ABSTRACT: Fetal and adult hematopoietic stem and progenitor cells (HSPCs) are characterized by distinct redox homeostasis that may influence their differential cellular behaviour in normal and malignant haematopoiesis. In this work, we have applied a quantitative mass spectrometry-based redox proteomic approach to comprehensively describe reversible cysteine modifications in primary mouse fetal and adult HSPCs. We defined the redox state of 4455 cysteines in fetal and adult HSPCs and demonstrated a higher susceptibility to oxidation of protein thiols in fetal HSPCs.

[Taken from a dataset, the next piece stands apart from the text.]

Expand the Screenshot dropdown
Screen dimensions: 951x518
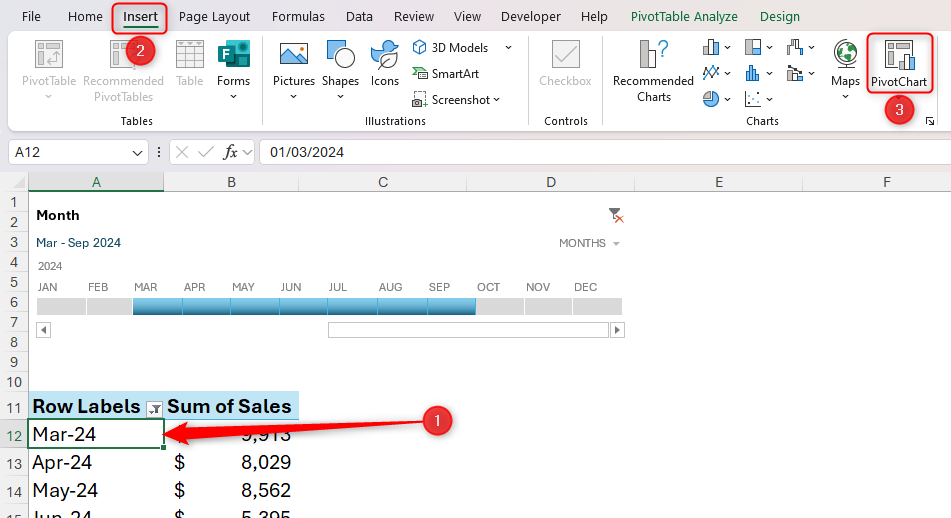[x=496, y=100]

Our data identified ontogenically active redox switches in proteins with a pronounced role in metabolism and protein homeostasis. Additional redox proteomic analysis identified redox switches acting in mitochondrial respiration as well as protein homeostasis to be triggered during onset of MLL-ENL leukemogenesis in fetal HSPCs. Our data has demonstrated that redox signalling contributes to the regulation of fundamental processes of developmental hematopoiesis and has pinpointed potential targetable redox-sensitive proteins in in utero-initiated MLL-rearranged leukaemia. An H9 human embryonic stem cells cell line was applied to validate data from the primary cells.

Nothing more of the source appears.